HSTSとは
HSTSとは、Webサイトを常にHTTPSで接続させるためのセキュリティ機能です。
正式名称は HTTP Strict Transport Security です。「Hypertext Strict Transport Security」と書かれることもありますが、一般的には HTTP Strict Transport Security(HSTS) と呼ばれます。
HSTSを設定すると、ユーザーが http://example.com にアクセスしても、ブラウザが自動的に https://example.com へ接続します。
HSTSの目的
HSTSの主な目的は、HTTP接続を防ぎ、通信を安全なHTTPSに固定することです。
通常、WebサイトではHTTPからHTTPSへリダイレクトする設定を行います。しかし、最初にHTTPでアクセスした瞬間は、通信が暗号化されていない状態になります。
このタイミングを狙われると、第三者によって通信を盗み見られたり、偽サイトへ誘導されたりする可能性があります。

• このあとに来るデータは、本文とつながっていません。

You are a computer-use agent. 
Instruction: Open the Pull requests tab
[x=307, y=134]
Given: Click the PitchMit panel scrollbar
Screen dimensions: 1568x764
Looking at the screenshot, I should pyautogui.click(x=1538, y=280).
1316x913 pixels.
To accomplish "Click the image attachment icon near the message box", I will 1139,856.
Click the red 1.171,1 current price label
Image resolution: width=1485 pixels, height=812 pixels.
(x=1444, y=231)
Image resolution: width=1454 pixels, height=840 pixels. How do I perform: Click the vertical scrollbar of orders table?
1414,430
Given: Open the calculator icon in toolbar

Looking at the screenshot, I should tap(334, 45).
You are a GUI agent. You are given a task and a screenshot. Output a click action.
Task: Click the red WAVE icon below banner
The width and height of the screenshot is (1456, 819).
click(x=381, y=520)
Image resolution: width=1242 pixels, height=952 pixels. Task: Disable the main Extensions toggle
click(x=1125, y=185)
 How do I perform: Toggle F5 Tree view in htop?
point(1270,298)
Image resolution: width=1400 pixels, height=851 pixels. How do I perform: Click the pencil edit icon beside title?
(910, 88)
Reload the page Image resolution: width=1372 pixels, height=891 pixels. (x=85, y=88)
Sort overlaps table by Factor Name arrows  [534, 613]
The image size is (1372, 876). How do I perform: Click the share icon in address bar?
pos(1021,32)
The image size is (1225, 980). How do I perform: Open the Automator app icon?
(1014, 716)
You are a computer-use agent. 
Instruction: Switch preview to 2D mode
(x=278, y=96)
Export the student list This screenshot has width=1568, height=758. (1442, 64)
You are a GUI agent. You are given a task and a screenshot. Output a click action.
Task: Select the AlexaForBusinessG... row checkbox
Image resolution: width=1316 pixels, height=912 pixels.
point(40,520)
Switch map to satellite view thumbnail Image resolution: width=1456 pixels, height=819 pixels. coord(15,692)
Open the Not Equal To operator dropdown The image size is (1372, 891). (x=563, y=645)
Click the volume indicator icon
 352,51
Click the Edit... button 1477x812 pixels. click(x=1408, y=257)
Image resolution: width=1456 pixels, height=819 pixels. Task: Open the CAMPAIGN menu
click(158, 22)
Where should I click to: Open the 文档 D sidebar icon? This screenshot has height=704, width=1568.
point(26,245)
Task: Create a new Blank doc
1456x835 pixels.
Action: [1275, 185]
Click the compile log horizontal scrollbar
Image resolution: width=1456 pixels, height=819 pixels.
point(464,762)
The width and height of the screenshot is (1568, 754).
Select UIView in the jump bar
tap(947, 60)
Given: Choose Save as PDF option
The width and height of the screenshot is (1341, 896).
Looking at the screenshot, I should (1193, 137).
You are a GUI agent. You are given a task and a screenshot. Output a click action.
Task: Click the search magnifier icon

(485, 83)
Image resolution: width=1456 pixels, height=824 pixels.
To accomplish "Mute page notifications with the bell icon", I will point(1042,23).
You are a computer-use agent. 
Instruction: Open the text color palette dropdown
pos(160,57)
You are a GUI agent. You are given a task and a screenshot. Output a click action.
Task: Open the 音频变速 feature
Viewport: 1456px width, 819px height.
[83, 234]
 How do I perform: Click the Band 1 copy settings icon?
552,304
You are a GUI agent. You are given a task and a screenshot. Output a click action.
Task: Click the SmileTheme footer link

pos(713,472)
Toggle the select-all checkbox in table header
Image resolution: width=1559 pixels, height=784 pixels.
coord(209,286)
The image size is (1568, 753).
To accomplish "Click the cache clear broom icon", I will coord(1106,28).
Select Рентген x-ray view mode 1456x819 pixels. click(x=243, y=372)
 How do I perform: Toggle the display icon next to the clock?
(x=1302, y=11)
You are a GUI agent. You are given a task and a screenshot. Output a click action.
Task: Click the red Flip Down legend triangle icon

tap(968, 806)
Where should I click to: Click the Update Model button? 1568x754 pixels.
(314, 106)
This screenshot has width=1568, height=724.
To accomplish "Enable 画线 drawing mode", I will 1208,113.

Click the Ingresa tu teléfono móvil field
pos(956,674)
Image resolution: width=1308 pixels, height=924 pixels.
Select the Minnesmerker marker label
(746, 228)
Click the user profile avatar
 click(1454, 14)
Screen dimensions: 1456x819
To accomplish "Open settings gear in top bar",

HSTSを有効にすると、ブラウザはそのサイトに対して「今後は必ずHTTPSで接続する」と記憶します。
HSTSの仕組み
Webサーバーは、以下のようなHTTPレスポンスヘッダーを返します。
Strict-Transport-Security: max-age=31536000; includeSubDomains; preload
それぞれの意味は以下の通りです。
- max-age=31536000:HSTSを有効にする期間。31536000秒は約1年
- includeSubDomains:サブドメインにもHSTSを適用する
- preload:HSTSプリロードリストへの登録を想定した指定
HSTSのメリット
HSTSを設定することで、以下のような効果があります。
- HTTP接続を防げる
- HTTPSへの接続を強制できる
- 中間者攻撃のリスクを減らせる
- SSL/TLS対応サイトとしての信頼性を高められる
特に、ログインフォームやお問い合わせフォーム、決済ページなど、個人情報を扱うサイトでは重要な設定です。
注意点
HSTSは便利な反面、設定ミスには注意が必要です。
一度ブラウザに記憶されると、max-age の期間中はHTTPS接続が強制されます。そのため、SSL証明書の期限切れやHTTPS設定の不備があると、サイトにアクセスできなくなる可能性があります。
まずは短い期間でテストし、問題がないことを確認してから長めの max-age を設定するのがおすすめです。
まとめ
HSTSとは、Webサイトへの接続をHTTPSに固定するためのセキュリティ設定です。
HTTP接続による盗聴や改ざんのリスクを減らし、安全な通信を維持するために役立ちます。ただし、SSL証明書やHTTPS設定が正しく整っていることを確認したうえで導入することが大切です。